Çocukların kültürel ve kişisel gelişimine katkı sağlamak amacıyla tam 37 yıldır ülkemizin tüm şehirlerinde minik tiyatro severlere ücretsiz tiyatro izleme fırsatı sağladıklarını belirten Yaşar Holding Yönetim Kurulu Başkan Vekili İdil Yiğitbaşı, Pınar Çocuk Tiyatrosu’nun bir hayal ile başlayıp sınırlarının önce İzmir’in dışına ve sonra da tüm yurda yayılarak çocuklara ulaştığının söyledi.

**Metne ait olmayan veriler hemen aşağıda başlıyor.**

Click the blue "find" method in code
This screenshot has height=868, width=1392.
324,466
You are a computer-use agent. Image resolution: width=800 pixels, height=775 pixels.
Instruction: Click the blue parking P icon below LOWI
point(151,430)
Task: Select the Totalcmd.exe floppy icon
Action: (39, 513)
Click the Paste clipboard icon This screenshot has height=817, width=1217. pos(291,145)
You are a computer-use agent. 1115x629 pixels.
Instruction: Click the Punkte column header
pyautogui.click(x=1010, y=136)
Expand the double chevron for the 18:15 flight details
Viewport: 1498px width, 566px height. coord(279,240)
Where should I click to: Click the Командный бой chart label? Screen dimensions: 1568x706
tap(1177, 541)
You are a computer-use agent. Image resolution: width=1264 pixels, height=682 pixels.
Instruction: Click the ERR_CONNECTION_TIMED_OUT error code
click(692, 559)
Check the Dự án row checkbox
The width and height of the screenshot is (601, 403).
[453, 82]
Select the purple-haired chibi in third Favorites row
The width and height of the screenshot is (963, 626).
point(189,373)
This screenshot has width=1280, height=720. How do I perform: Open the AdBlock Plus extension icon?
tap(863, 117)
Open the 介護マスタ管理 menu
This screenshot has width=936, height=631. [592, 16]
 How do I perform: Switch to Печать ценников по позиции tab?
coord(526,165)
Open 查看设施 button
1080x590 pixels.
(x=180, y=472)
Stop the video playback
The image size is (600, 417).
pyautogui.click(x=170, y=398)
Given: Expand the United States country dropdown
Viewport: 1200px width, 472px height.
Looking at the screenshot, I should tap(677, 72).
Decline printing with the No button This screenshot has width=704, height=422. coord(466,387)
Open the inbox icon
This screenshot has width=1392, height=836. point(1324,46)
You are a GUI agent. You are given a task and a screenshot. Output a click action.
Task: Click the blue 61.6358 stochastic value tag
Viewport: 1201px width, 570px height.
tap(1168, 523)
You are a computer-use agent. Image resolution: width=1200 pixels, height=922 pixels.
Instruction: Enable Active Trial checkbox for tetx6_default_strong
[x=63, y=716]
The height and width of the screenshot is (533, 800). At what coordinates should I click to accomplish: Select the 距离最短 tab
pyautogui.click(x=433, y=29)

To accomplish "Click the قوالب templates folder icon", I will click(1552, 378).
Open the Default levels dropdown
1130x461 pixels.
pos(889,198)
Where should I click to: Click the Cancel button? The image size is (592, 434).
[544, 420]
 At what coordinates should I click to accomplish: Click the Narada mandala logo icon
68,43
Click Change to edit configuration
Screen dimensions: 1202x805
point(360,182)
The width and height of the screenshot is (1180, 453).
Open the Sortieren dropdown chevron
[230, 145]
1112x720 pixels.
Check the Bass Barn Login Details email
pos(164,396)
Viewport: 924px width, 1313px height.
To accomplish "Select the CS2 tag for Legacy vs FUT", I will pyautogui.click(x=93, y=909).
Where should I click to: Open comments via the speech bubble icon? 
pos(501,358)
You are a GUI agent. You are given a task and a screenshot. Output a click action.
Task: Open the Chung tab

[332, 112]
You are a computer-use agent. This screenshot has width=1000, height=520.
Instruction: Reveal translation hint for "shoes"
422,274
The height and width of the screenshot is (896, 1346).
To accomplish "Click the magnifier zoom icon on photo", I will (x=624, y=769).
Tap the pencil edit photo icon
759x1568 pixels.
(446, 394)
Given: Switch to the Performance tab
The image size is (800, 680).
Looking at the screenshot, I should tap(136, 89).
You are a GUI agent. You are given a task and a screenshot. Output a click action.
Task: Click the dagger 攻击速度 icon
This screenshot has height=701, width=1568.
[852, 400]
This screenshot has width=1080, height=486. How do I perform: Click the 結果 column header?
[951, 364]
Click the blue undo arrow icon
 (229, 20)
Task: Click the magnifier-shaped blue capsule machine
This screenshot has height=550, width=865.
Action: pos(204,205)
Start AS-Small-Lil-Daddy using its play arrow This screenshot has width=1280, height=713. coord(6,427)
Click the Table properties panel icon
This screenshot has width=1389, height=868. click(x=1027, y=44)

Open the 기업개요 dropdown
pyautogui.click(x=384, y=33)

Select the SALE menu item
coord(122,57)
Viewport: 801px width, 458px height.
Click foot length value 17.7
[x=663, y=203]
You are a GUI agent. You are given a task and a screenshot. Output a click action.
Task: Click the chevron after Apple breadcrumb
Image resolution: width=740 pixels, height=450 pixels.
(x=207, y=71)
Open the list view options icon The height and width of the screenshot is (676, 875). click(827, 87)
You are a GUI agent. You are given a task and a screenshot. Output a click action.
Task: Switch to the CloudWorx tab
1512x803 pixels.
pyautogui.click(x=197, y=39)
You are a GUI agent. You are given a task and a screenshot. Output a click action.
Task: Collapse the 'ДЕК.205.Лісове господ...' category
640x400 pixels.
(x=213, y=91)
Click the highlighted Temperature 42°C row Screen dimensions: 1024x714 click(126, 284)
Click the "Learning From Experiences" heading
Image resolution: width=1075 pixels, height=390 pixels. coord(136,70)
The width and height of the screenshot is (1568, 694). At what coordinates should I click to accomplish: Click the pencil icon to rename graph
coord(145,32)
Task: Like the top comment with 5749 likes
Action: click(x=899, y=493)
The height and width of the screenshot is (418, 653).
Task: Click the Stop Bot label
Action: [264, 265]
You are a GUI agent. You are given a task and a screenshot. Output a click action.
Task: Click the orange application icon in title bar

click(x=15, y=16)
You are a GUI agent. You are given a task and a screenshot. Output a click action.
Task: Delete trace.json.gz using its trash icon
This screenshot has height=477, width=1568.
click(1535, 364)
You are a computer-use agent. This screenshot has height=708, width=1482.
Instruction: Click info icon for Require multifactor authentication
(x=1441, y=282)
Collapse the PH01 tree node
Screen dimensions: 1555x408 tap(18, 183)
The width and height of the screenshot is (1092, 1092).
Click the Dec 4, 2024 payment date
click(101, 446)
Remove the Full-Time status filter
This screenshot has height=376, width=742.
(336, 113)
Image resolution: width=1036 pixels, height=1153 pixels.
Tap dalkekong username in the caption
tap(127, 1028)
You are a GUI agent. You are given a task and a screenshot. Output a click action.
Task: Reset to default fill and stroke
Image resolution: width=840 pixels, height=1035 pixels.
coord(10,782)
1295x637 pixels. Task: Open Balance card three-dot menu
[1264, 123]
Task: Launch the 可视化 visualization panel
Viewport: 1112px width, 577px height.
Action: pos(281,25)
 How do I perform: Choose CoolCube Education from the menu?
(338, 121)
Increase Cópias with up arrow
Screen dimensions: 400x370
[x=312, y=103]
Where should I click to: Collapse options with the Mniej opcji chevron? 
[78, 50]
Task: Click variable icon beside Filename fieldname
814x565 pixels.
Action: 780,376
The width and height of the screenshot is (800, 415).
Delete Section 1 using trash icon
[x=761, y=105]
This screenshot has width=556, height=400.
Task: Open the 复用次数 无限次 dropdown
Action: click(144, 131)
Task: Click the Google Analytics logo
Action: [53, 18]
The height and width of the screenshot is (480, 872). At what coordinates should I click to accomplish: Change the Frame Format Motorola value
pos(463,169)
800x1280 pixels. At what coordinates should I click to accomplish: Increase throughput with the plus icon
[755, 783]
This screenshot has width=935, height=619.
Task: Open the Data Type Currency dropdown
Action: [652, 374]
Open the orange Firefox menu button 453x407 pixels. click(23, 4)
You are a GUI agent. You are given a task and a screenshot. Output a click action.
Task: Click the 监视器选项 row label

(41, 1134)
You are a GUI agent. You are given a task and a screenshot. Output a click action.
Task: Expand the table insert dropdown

Geçen yıl Cumhuriyetimizin 100’üncü yılına özel olarak hazırlanan ve çok ilgi gören “Küçük Kız ve Cumhuriyet” adlı oyunu bu yılda sahnelemeye devam ettiklerini söyleyen İdil Yiğitbaşı; “Pınar Çocuk Tiyatrosu, sosyal sorumluk vizyonu taşıması ve sanata olan katkının yanı sıra temelde binlerce çocuğun hayatına tiyatro sevgisi katması açısında çok büyük bir öneme sahip… Bu vesileyle Dünya Tiyatro Günü dolayısıyla tiyatro için emek harcayan herkesi tebrik ediyor, çabalarından ötürü teşekkür ediyorum. Bugüne kadar miniklere yalnızca tiyatro sevgisini aşılamadık, oynanan her oyunda çocukların yaratıcılıklarına, kültürel ve kişisel gelişimine katkıda bulunmayı hedefledik. Oyunlarımızın senaryosunu pedagogların yönlendirmesi ile kaleme alınıyor, böylelikle çocuklarımızın kişisel gelişimlerini tamamladıkları yaşlarda farklı duyularının gelişmesine de katkıda bulunuyoruz. İşte bu vizyonla Pınar Çocuk Tiyatrosu, tam 37 yıldır sahne alıyor. Çocuklar bizi geleceğimiz, tiyatro ise en önemli sanat dallarımızdan biri, çocukları ve tiyatroyu aynı platformda bir araya getirebilmekten gurur duyuyoruz” dedi.
Pınar Çocuk Tiyatrosu “Küçük Kız ve Cumhuriyet” adlı oyunu sahnelenmeye devam ediyor
Küçük Kız ve Cumhuriyet, 6 – 7 yaşlarındaki Şimal’in annesine sorduğu “Cumhuriyet yıldızı nedir”? sorusuyla başlıyor. Gizemli bu soru, ne zaman bir çocuk tarafından sorulsa Cumhuriyet Müzesi’ndeki tüm eşyalar harekete geçip heyecanlanıyorlar. Ulu önder Mustafa Kemal Atatürk’ün geleceğin teminatı çocuklara Cumhuriyeti teslim etmesinden yola çıkılarak ne zaman bir çocuk Cumhuriyetin ışığını ararken müzedeki eşyalar, çocukların rüyasında Cumhuriyet yıldızına giden yolu gezdirmeye başlıyorlar. Ancak Cumhuriyet karşıtı olan “cehalet” ve “esaret” adlı hırsızlar, müzeye gizlice girerek müzenin tamamen boşaltılmasını ve değerlerin yok edilmesini amaçlıyor. Şimal de müzedeki eşyalarla bir olup bu iki hırsıza karşı büyük bir maceraya atılıyor. Sonunda Şimal sabah uyanıyor ve annesinden kendisini Cumhuriyet Müzesi’ne götürmesini istiyor.